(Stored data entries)
--------------------------------------------------

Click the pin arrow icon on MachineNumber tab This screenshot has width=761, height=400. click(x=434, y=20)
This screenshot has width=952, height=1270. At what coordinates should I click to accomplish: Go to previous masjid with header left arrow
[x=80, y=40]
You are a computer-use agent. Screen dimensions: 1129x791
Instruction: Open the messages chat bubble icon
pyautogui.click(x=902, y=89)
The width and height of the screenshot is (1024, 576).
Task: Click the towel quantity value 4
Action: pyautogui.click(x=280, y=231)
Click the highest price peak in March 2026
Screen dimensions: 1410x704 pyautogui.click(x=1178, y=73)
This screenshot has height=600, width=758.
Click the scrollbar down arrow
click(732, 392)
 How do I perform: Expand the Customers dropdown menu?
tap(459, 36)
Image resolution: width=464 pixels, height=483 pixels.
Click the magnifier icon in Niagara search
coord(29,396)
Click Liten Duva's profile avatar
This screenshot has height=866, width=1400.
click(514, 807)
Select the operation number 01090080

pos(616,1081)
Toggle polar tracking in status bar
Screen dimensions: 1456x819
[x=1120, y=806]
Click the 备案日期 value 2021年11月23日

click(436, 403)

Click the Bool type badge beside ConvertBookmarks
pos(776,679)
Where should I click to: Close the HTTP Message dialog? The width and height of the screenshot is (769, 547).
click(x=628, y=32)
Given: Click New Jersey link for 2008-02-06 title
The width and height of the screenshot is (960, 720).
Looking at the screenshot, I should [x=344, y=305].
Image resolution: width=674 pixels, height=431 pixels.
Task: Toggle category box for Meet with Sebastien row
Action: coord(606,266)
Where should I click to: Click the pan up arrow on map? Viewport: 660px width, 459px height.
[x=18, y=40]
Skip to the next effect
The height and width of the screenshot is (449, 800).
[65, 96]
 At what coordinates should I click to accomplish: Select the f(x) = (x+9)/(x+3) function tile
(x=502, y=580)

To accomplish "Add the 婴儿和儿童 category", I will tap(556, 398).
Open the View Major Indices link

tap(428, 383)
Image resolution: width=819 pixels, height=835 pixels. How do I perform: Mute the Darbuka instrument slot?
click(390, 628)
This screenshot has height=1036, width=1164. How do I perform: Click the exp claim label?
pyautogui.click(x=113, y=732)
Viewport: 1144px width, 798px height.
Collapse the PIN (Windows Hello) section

--------------------------------------------------

Action item:
Set down exactly, and only, the lines from the one with "Where should I click to: Close" to the final line of the data.

Answer for this exercise:
Where should I click to: Close the HTTP Message dialog? The width and height of the screenshot is (769, 547).
click(x=628, y=32)
Given: Click New Jersey link for 2008-02-06 title
The width and height of the screenshot is (960, 720).
Looking at the screenshot, I should [x=344, y=305].
Image resolution: width=674 pixels, height=431 pixels.
Task: Toggle category box for Meet with Sebastien row
Action: coord(606,266)
Where should I click to: Click the pan up arrow on map? Viewport: 660px width, 459px height.
[x=18, y=40]
Skip to the next effect
The height and width of the screenshot is (449, 800).
[65, 96]
 At what coordinates should I click to accomplish: Select the f(x) = (x+9)/(x+3) function tile
(x=502, y=580)

To accomplish "Add the 婴儿和儿童 category", I will tap(556, 398).
Open the View Major Indices link

tap(428, 383)
Image resolution: width=819 pixels, height=835 pixels. How do I perform: Mute the Darbuka instrument slot?
click(390, 628)
This screenshot has height=1036, width=1164. How do I perform: Click the exp claim label?
pyautogui.click(x=113, y=732)
Viewport: 1144px width, 798px height.
Collapse the PIN (Windows Hello) section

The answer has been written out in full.